Get out the microscope, because we’re going through this poem line-by-line.
Lines 45-46
his sorrow was as true as bread:
no liar looked him in the head;
- Well, it looks like the speaker's father isn't totally happy about dying (can't blame him there).
- Here, "his sorrow" is described as being "true as bread." This is kind of a weird line—no surprise—but to us it brings up the idea that the father's personal grief over dying was honest and pure, like bread.
- It actually reminds us of "his pity was as green as grain" from line 36. (Huh, we guess the speaker really respected various carbohydrates.)
- The next line counters the idea of the father's bready truthiness with the fact that "no liar looked him in the head."
- Could it be that the father's pure sorrow over his death turned him into a human lie detector? We've heard people say that you can arrive at a certain kind of clarity as you approach death. Maybe this line is echoing the sentiment that he's "so naked" (43).
- As the father marches toward death, he's stripped of all pretensions, and he can see through everybody else's too.
Lines 47-48
if every friend became his foe
he'd laugh and build a world with snow.
- Dude, this father is seriously tough.
- The speaker claims that if every one of his friends stabbed him in the back, he'd just laugh at them. Not only would he laugh, he'd go play in the snow. (Take that, foes.)
- Well, this "build a world with snow" thing is probably a little deeper than that.
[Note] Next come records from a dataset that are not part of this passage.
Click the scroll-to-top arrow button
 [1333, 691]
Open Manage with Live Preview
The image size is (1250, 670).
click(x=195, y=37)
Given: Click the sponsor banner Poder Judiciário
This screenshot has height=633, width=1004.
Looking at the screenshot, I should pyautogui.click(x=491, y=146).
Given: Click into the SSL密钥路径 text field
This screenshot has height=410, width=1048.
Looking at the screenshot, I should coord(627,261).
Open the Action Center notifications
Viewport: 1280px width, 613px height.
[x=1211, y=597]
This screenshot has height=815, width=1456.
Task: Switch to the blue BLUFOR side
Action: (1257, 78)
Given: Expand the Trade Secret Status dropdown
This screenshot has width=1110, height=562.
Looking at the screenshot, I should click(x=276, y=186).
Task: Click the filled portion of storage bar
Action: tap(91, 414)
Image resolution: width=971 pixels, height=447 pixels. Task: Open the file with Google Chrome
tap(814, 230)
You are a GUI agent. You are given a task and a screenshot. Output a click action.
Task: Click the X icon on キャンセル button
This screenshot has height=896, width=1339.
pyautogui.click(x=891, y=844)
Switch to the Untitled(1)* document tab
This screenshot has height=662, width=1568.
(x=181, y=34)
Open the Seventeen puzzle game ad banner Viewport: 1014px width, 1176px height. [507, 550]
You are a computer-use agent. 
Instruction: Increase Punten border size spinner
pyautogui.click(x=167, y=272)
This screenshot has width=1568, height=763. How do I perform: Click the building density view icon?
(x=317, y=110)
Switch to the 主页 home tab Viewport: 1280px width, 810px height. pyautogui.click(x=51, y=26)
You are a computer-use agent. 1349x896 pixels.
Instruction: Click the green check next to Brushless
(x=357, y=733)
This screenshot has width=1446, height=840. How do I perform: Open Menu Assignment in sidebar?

For one, it brings back the seasons thing. It's snowing, so we must be in winter, right? Death is very near.
- Notice, too, that the father isn't just out there building snow dinosaurs or whatever. He's making a whole "world."
- Not only that, but he's building it out of snow, a thing which can represent death. This guy doesn't just laugh in the face of death; he creates new things with its substance. It's kind of like the amazing singing-morning-out-of-night ability we heard about back in line 3.